Given records
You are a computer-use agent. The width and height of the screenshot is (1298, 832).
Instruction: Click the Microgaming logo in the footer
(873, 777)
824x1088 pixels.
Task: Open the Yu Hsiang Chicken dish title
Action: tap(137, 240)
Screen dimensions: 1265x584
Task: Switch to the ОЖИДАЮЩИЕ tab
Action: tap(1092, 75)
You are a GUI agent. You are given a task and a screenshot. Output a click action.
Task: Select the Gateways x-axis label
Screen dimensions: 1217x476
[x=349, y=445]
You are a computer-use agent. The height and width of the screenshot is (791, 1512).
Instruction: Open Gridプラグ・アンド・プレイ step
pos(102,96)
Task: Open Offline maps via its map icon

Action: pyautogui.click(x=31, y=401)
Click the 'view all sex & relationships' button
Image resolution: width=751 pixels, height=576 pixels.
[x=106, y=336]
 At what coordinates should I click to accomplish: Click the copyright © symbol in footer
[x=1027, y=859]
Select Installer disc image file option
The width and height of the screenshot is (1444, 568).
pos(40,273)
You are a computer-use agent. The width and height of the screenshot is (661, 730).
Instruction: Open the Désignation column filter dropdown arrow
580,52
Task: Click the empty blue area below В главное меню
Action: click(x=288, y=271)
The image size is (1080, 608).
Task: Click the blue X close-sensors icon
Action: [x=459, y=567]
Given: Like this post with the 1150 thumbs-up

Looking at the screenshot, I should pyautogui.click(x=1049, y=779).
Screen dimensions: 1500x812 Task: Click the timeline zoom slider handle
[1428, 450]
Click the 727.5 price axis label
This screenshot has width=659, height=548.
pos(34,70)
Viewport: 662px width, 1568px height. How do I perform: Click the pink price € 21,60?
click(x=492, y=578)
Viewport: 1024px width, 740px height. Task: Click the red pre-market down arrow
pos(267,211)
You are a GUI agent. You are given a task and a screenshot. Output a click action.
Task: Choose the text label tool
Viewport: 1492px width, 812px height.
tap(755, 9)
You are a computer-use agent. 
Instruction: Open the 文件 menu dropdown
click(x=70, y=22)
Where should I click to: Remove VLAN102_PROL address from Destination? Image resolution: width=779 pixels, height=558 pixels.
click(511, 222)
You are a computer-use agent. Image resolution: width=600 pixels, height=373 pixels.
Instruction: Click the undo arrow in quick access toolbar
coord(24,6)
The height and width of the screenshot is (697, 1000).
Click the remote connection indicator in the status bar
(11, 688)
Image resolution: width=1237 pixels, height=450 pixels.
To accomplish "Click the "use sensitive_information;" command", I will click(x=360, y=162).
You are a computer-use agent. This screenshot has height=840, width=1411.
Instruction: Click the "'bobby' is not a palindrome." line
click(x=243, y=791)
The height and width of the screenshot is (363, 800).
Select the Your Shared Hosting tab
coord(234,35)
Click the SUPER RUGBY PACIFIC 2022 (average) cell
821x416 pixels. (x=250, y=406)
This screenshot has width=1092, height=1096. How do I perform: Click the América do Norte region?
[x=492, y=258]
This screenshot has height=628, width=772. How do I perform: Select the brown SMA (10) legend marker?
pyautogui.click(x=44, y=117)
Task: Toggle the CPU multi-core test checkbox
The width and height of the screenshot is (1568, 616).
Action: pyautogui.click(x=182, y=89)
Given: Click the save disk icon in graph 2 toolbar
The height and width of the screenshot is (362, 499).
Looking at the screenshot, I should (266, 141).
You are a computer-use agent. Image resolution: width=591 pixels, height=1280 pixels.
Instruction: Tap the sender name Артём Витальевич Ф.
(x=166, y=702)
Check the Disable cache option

Problem
Precisely the lines between those holding "Screen dimensions: 1217x476" and "is (661, 730).", inclusive, are to be reproduced from the listing above, with nothing added.

Expected answer
Screen dimensions: 1217x476
[x=349, y=445]
You are a computer-use agent. The height and width of the screenshot is (791, 1512).
Instruction: Open Gridプラグ・アンド・プレイ step
pos(102,96)
Task: Open Offline maps via its map icon

Action: pyautogui.click(x=31, y=401)
Click the 'view all sex & relationships' button
Image resolution: width=751 pixels, height=576 pixels.
[x=106, y=336]
 At what coordinates should I click to accomplish: Click the copyright © symbol in footer
[x=1027, y=859]
Select Installer disc image file option
The width and height of the screenshot is (1444, 568).
pos(40,273)
You are a computer-use agent. The width and height of the screenshot is (661, 730).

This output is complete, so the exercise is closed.